• [Text and element pointing records]:
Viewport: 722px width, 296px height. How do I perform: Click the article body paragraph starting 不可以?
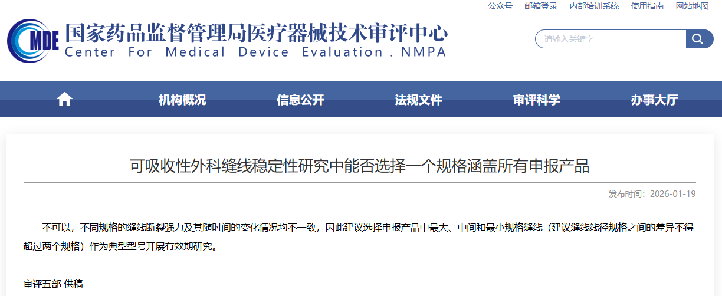(x=359, y=236)
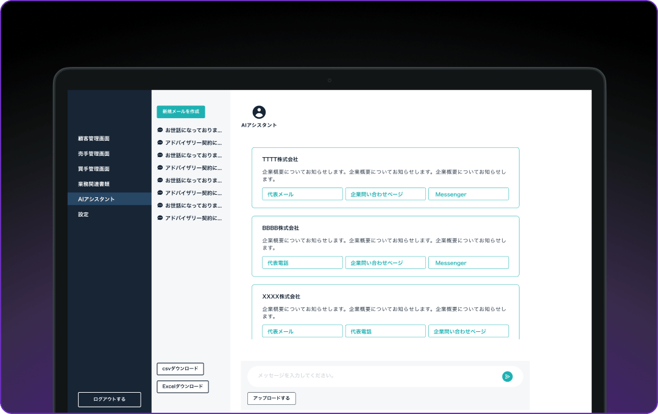Screen dimensions: 658x414
Task: Click the chat bubble icon on the first お世話になっております thread
Action: pyautogui.click(x=160, y=130)
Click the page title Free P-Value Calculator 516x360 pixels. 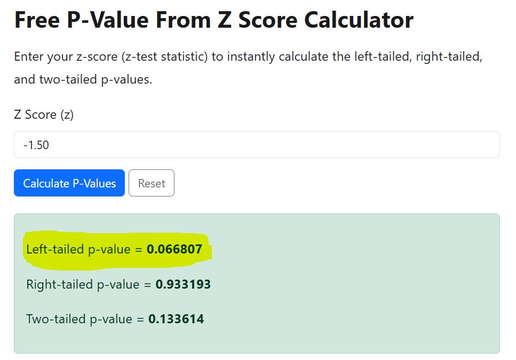213,20
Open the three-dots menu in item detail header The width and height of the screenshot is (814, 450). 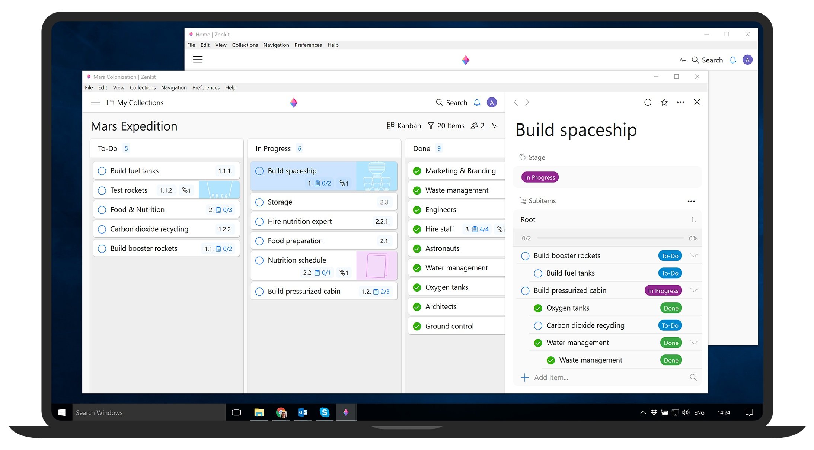pos(680,102)
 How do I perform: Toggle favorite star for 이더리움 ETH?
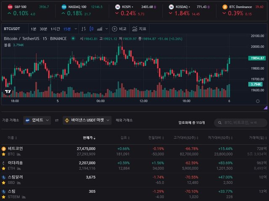(x=4, y=168)
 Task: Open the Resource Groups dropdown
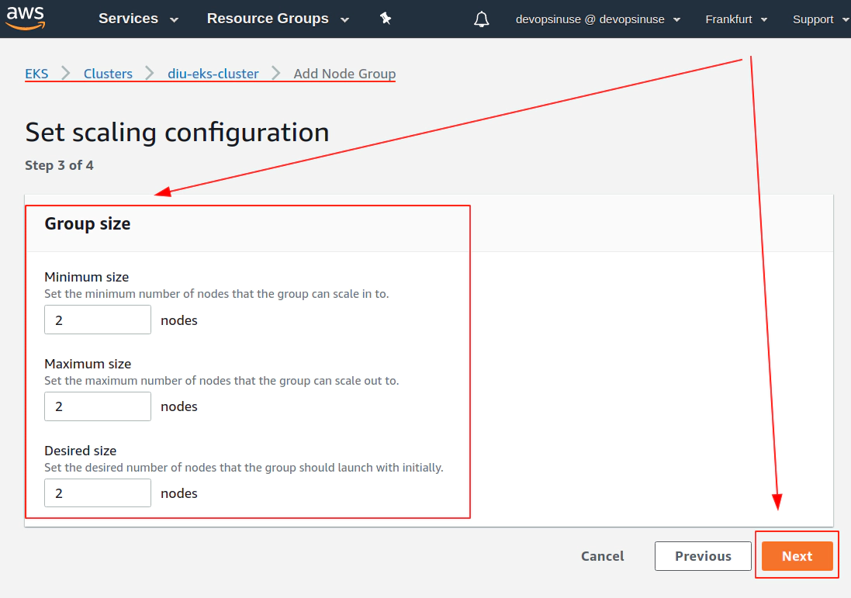(278, 19)
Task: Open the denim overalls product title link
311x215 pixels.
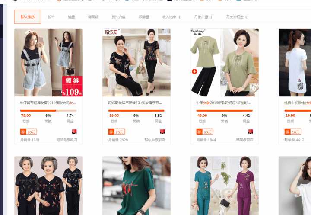Action: 48,103

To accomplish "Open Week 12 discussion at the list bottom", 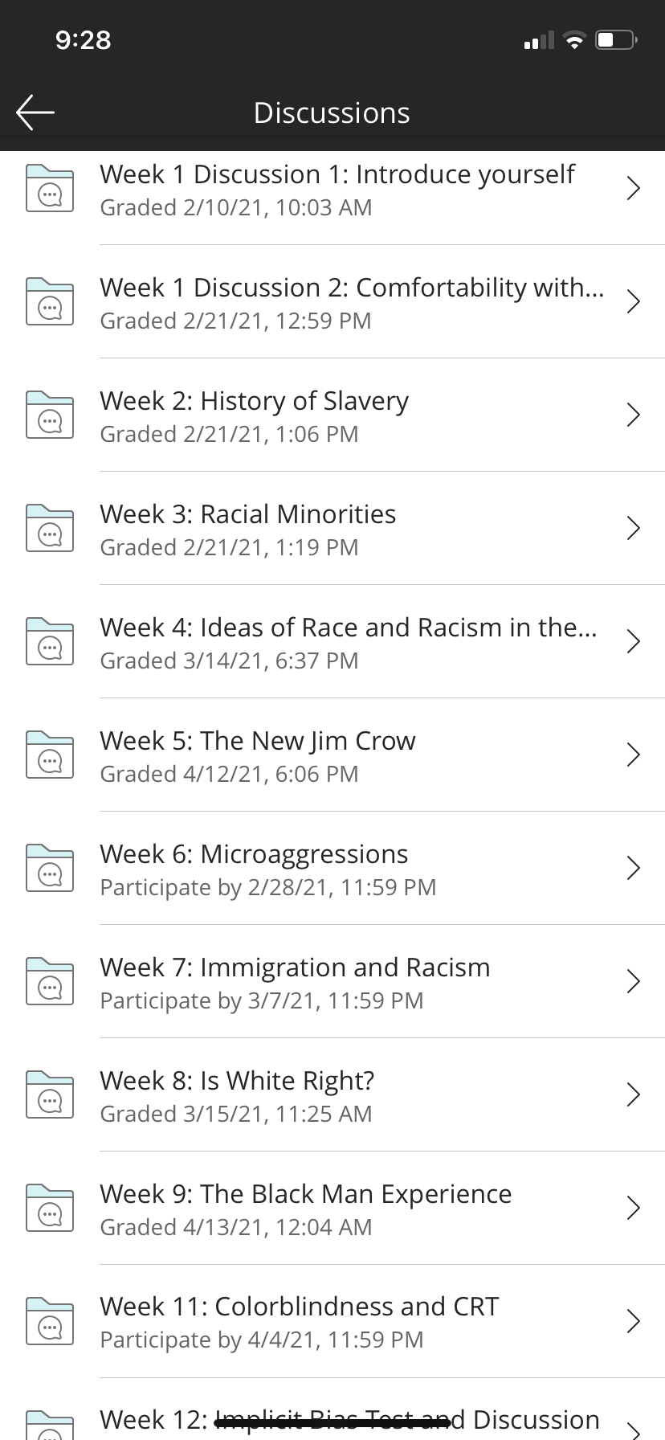I will pyautogui.click(x=349, y=1421).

• [The request]: Copy out every line of the items above that contains the word "perform".

• [Answer to this exercise]:
Viewport: 722px width, 296px height. How do I perform: Click the article body paragraph starting 不可以?
 How do I perform: Toggle favorite star for 이더리움 ETH?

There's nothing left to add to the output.